Connecting Continents: Dynamic Deployment of Transatlantic Computational Testbeds via the Infrastructure Manager

Breaking down the barriers between cloud computing 'silos' to create unified, large-scale scientific environments that span across Europe and the United States.

We talked with Germán Moltó, Full Professor at Universitat Politècnica de València, about his work on interconnecting cloud infrastructures to support complex scientific research.
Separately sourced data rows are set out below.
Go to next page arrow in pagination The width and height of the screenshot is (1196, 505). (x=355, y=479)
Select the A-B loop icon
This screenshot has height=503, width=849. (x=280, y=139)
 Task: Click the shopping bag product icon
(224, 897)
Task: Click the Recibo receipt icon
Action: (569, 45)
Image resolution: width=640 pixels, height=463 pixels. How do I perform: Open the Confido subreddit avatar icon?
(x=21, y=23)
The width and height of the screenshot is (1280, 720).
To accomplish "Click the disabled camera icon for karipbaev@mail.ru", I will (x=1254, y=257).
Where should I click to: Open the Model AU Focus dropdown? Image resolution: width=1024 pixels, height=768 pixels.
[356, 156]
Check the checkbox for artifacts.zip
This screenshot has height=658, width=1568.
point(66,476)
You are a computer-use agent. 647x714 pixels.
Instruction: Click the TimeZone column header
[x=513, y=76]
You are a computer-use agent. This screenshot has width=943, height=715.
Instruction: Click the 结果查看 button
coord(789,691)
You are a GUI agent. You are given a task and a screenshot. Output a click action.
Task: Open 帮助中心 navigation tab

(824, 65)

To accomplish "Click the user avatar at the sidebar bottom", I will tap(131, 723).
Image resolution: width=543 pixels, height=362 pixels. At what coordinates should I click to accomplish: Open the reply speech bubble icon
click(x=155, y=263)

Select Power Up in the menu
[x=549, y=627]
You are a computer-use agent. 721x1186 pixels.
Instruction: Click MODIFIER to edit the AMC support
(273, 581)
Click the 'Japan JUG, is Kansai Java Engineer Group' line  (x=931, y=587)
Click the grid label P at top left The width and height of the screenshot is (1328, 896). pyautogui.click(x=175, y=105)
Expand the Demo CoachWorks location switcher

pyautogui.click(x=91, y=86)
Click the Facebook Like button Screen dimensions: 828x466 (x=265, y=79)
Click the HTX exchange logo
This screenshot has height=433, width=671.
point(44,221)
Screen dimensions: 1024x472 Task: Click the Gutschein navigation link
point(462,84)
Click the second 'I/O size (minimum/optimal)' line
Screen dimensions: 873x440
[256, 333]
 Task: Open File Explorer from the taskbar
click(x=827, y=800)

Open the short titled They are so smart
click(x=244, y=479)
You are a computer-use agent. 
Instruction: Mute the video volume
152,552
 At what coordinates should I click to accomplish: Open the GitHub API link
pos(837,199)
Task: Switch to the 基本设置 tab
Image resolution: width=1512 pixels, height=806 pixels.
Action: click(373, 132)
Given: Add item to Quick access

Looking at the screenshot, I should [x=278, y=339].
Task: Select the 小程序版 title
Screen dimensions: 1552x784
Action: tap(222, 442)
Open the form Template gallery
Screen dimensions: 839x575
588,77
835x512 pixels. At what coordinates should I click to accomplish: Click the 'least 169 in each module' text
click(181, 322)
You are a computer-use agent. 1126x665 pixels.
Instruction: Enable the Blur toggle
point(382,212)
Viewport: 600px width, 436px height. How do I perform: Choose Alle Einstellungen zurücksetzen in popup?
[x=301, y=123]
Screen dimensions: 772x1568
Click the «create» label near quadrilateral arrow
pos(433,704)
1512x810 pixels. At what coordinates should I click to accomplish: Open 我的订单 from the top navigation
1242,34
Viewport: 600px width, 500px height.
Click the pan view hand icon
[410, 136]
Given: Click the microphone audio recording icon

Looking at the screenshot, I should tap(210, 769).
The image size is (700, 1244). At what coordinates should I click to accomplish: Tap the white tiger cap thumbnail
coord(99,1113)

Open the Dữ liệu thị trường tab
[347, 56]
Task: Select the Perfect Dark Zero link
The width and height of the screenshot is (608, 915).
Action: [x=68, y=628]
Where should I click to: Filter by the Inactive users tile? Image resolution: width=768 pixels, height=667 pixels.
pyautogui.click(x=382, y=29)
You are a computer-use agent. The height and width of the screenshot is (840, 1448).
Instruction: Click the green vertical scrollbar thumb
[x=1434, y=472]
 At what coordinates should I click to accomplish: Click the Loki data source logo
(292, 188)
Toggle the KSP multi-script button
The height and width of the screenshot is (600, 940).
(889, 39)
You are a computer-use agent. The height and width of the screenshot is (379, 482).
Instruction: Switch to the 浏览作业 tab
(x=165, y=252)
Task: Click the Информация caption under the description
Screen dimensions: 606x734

His team’s recent experiment showcases how to bridge cloud federations in Europe and the United States, creating powerful, transatlantic computational testbeds.

Germán Moltó giving a presentation
Germán Moltó presenting his research.

Research Overview

Cloud-based infrastructures provide the computational substrate to efficiently execute compute-intensive scientific experiments on customized virtualized resources which include disparate software configuration and/or hardware resources (e.g. GPUs). However, many cloud infrastructures operate as independent silos and, therefore, users find it difficult to collaboratively aggregate resources from different clouds in a unified customized testbed to untap access to large-scale computing capacity. This work focuses on the automated deployment of customized computational testbeds that span across distributed cloud infrastructures. This required introducing support in a cloud orchestrator that interacts with the underlying cloud infrastructures without requiring modifications in each particular cloud site, thus facilitating user adoption.

Experiment Implementation on Chameleon

Our Approach

This research involved introducing Chameleon cloud support in the Infrastructure Manager (IM), an open-source cloud orchestrator that deploys complex virtualized application architectures on multiple cloud back-ends (Amazon Web Services, Microsoft Azure, OpenStack, etc.). The IM is being used in production as the cloud orchestrator in the EGI Federated cloud. EGI is the largest federation of research data centres contributing with storage and compute facilities, while EGI Federated cloud is a large federation of OpenStack-based cloud sites contributed by more than 20 research centres mainly across Europe. As shown in the figure below, the IM provides a curated catalog of popular applications commonly used in scientific research and data-intensive processing (e.g. Galaxy, Dask, AirFlow, JupyterHub), thus providing users with the ability to deploy in minutes their preferred computational environment.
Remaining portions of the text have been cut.